Canada’s laws provide a one-year grace period for public disclosures by the applicant (or by a person who obtained knowledge of an invention from the applicant) calculated from the Canadian filing date. The particulars of Canada’s grace period are detailed in our October 28, 2013 IP Update. In the recent decision in Bayer Inc v Apotex Inc (“YAZ”), 2014 FC 436, the Federal Court confirmed that a further exception exists under Canadian law for disclosures outside the grace period that are made for the purpose of bona fide experimentation.
Bayer is the owner of Canadian Patent No. 2,382,426 (the “‘426 Patent”) relating to pharmaceutical compositions comprising drospirenone and ethinylestradiol sold in Canada under the brand name “YAZ”. Bayer brought an application to the Federal Court to prohibit the Minister of Health from issuing a Notice of Compliance to Apotex Inc. under the NOC Regulations in respect of Apotex’s proposed distribution of birth control tablets including drospirenone and ethinylestradiol as active ingredients.

(Supplied entries)
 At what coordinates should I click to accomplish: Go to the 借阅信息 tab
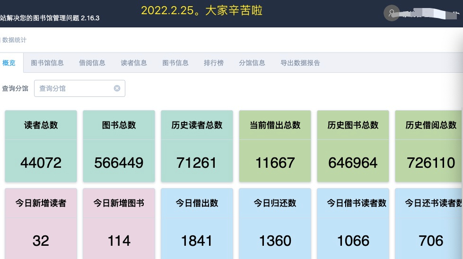tap(92, 63)
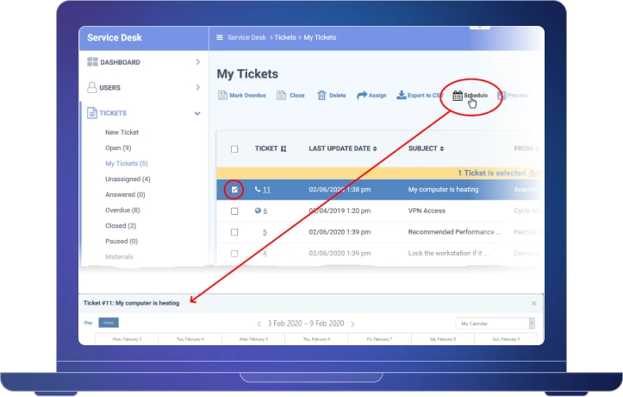Click the Delete trash icon
Image resolution: width=623 pixels, height=397 pixels.
322,96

(Your task) Reproduce the part of the patent grace-period text above that starts at "Bayer is the" and ends after "as active ingredients.".

(Worked solution)
Bayer is the owner of Canadian Patent No. 2,382,426 (the “‘426 Patent”) relating to pharmaceutical compositions comprising drospirenone and ethinylestradiol sold in Canada under the brand name “YAZ”. Bayer brought an application to the Federal Court to prohibit the Minister of Health from issuing a Notice of Compliance to Apotex Inc. under the NOC Regulations in respect of Apotex’s proposed distribution of birth control tablets including drospirenone and ethinylestradiol as active ingredients.